Nothing but the records, transcribed exactly, should appear in the answer; leave the pictures out.
Data supplied Start Marker
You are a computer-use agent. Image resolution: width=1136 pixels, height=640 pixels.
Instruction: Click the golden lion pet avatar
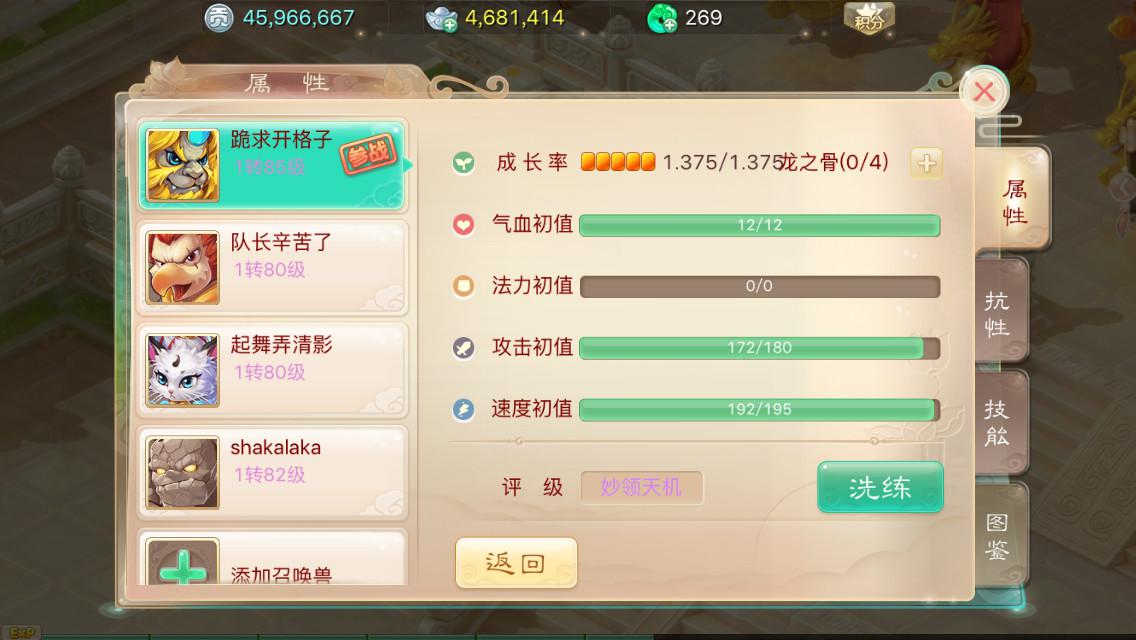pos(183,165)
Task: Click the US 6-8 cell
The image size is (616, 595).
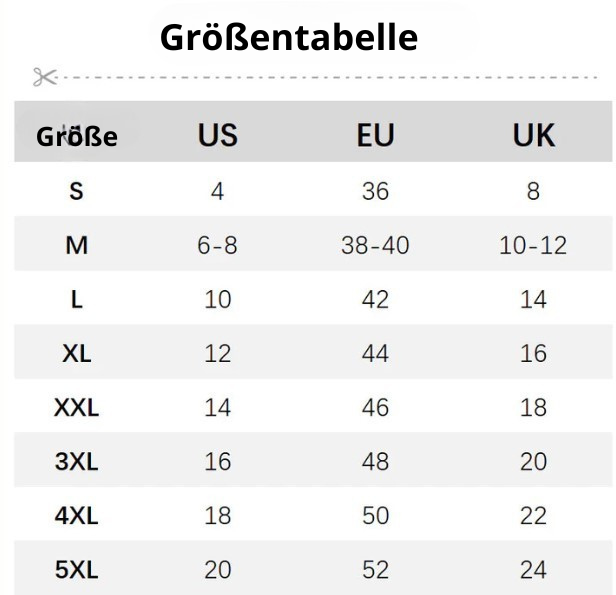Action: pos(218,244)
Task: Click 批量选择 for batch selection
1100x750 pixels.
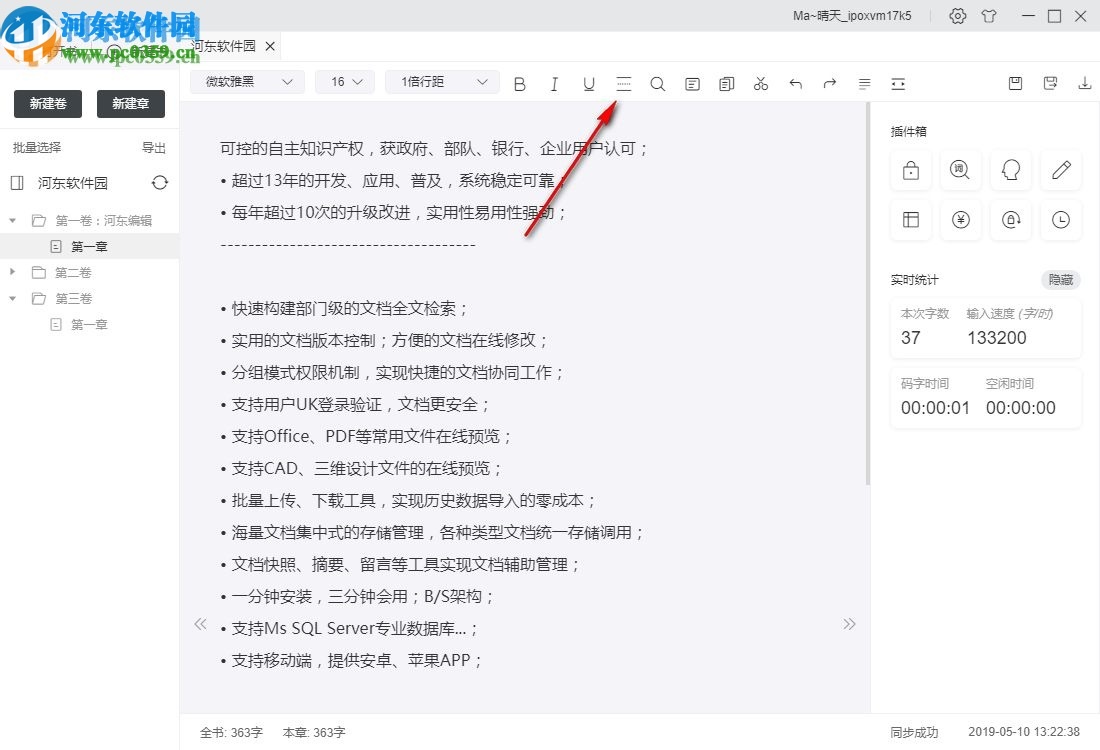Action: pyautogui.click(x=38, y=147)
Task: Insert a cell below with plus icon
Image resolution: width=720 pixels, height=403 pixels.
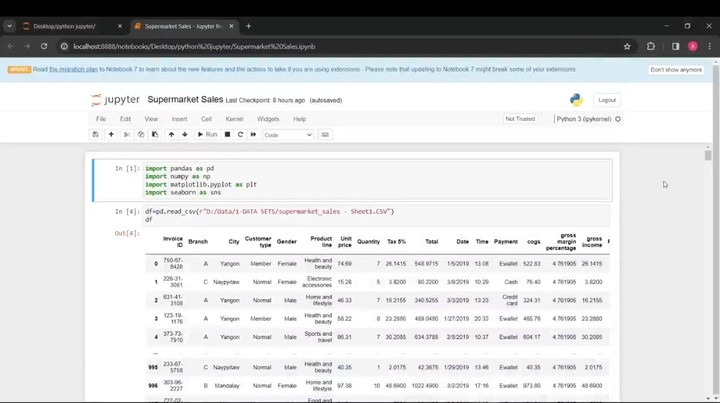Action: point(111,134)
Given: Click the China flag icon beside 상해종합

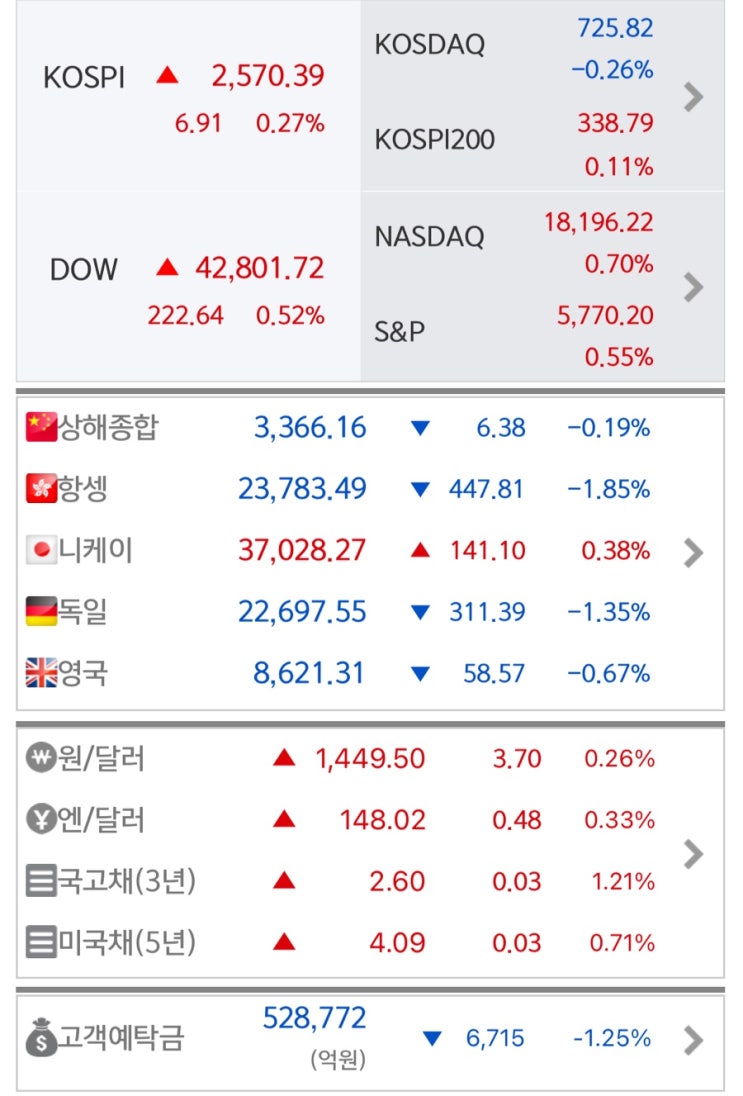Looking at the screenshot, I should click(41, 428).
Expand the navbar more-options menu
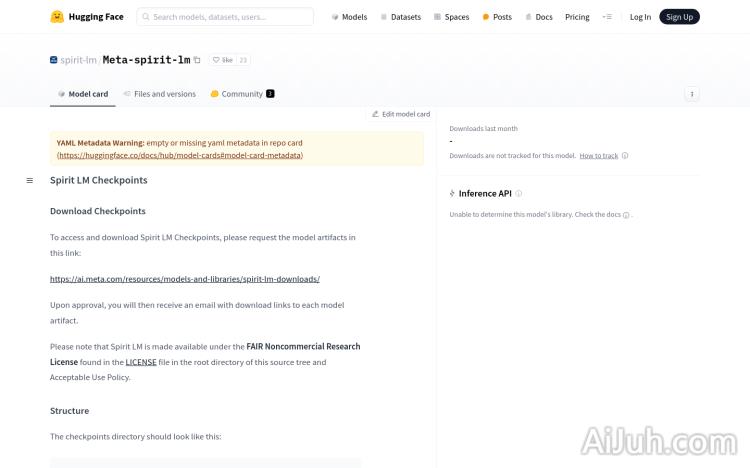The height and width of the screenshot is (468, 750). click(x=607, y=17)
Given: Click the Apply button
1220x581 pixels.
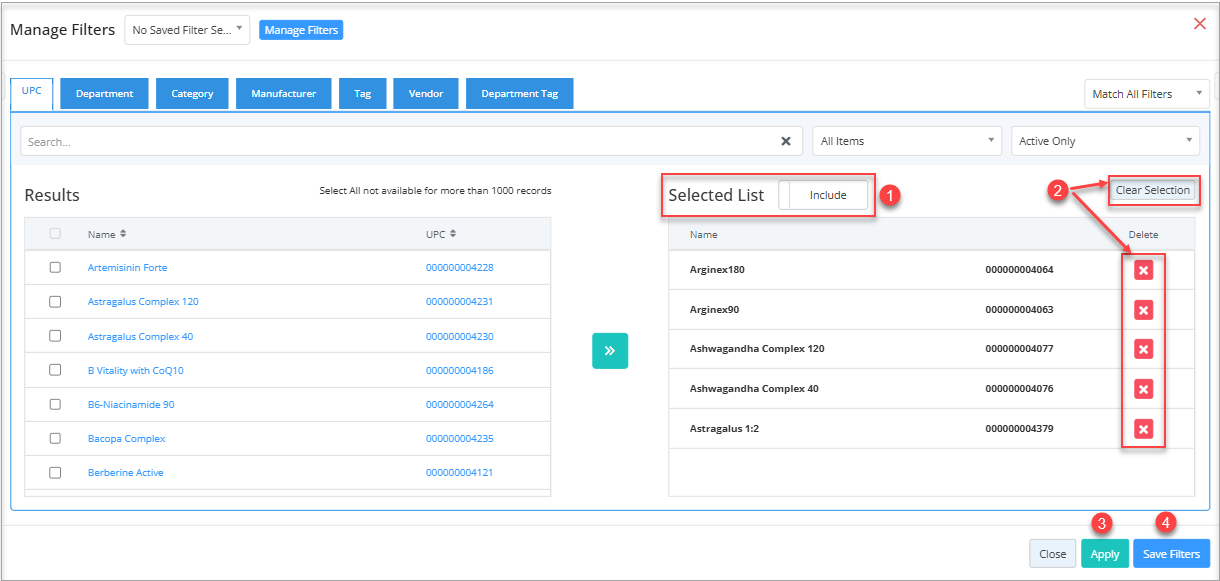Looking at the screenshot, I should point(1105,554).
Data supplied End Marker
◆ Written solution
You are a computer-use agent. Image resolution: width=1136 pixels, height=640 pixels.
Instruction: Click the golden lion pet avatar
pos(183,165)
Task: Click the US 6-8 cell
The image size is (616, 595).
Action: pos(218,244)
Task: Click 批量选择 for batch selection
1100x750 pixels.
Action: pyautogui.click(x=38, y=147)
Task: Insert a cell below with plus icon
Image resolution: width=720 pixels, height=403 pixels.
Action: point(111,134)
Given: Click the China flag icon beside 상해종합

Looking at the screenshot, I should click(41, 428).
Expand the navbar more-options menu
The height and width of the screenshot is (468, 750). click(x=607, y=17)
Given: Click the Apply button
1220x581 pixels.
Looking at the screenshot, I should point(1105,554).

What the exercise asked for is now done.